例えば、高誘電率を有するチタン酸バリウムの緻密で薄い膜を積層すれば、極めて静電容量が大きいコンデンサを製造することができる。
しかし、無機化合物の結晶は有機高分子や有機-無機ハイブリッドのような柔軟性と強度の源となる網の目状の架橋構造を持たないので、まず自立膜を作ることが難しい。



金属アルコキシド溶液と水界面での界面重合により金属酸化物の自立膜を作製する方法がある。
しかし、この方法では、膜質が悪く、焼結性が低いという問題がある。
また、大気と昇華性ナフタレンとの固体界面でアルミナやムライト等の自立膜を作製する方法がある。
しかし、この方法では、ナフタレンの昇華により膜中に貫通気孔が生成し、また、ナフタレンに接する面の表面粗度が大きいなどの問題がある。
更にまた、ドクターブレード法によりチタン酸バリウム厚膜を作製する方法がある。
しかし、この方法では100nm未満の薄膜作製が難しいという問題がある。



本発明者は、先に、部分的に加水分解した高濃度の金属アルコキシド溶液を不活性ガスと非水溶媒の気液界面に供給してゲル膜を生成し、この膜を熟成し、洗浄し、不活性ガス中で乾燥することによってチタン酸バリウム自立膜を作製する方法を提案している。
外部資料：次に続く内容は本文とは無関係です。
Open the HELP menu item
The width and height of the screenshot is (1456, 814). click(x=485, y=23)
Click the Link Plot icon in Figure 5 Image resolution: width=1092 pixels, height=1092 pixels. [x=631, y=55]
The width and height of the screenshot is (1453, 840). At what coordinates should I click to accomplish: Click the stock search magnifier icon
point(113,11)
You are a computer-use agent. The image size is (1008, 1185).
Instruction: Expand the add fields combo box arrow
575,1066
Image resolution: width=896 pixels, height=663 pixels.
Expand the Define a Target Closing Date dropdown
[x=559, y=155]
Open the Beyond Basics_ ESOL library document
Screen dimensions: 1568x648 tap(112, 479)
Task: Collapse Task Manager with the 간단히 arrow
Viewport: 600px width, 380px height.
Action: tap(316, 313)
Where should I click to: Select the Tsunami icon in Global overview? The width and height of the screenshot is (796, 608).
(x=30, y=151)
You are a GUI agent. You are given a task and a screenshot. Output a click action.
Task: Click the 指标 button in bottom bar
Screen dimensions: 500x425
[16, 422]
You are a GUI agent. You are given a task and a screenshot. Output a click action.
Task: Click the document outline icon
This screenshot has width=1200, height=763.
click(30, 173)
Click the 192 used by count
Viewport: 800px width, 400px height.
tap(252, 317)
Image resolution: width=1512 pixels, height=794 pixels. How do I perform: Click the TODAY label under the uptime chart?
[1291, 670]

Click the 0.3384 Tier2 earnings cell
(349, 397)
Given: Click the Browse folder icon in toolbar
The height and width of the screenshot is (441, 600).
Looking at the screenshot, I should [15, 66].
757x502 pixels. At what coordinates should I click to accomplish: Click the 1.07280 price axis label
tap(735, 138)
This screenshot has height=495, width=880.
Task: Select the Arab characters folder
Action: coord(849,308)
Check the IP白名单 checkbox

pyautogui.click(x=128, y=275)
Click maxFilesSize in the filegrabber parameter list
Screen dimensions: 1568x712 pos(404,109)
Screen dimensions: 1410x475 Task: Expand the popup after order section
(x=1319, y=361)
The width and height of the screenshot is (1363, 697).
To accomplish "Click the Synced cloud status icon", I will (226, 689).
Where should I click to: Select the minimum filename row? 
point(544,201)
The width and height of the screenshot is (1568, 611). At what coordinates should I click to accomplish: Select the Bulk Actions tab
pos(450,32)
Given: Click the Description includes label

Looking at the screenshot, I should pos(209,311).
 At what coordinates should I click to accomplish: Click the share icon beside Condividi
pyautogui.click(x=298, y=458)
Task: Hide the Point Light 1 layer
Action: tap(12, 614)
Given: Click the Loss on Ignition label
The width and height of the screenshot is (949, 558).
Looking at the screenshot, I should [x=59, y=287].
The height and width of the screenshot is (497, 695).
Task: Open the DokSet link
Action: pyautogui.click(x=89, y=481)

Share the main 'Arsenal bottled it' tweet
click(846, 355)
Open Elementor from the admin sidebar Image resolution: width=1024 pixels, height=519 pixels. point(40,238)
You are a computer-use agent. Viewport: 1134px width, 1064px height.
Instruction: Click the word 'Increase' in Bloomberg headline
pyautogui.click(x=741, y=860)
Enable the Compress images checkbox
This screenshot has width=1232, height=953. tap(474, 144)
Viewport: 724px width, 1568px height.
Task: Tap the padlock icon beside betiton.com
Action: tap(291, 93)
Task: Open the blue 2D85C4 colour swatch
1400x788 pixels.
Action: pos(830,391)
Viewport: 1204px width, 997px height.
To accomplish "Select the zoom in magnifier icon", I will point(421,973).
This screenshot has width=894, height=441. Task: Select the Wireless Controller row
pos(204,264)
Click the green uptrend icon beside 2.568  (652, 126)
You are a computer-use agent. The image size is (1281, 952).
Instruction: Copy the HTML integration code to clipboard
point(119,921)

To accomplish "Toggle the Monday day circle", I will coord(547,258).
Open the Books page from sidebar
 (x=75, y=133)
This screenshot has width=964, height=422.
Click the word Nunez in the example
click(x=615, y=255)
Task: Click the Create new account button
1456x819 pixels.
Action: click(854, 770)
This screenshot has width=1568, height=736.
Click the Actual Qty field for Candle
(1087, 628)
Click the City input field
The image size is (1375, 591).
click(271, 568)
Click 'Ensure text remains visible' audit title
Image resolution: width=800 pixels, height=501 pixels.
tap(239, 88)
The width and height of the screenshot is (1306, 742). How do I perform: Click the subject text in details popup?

作製したチタン酸バリウム自立膜を酸化性雰囲気中で焼結することによって、更にチタン酸バリウム自立焼結膜を得る(特許文献1参照)。
得られるチタン酸バリウム自立膜は、5nm以下の擬立方晶チタン酸バリウム結晶からなる、厚さが数十μm以下の透明な膜である。
しかし、この方法では、得られる膜の強度が弱いため、大面積で自立膜を作製することが出来ず、また、作業性に問題が残る。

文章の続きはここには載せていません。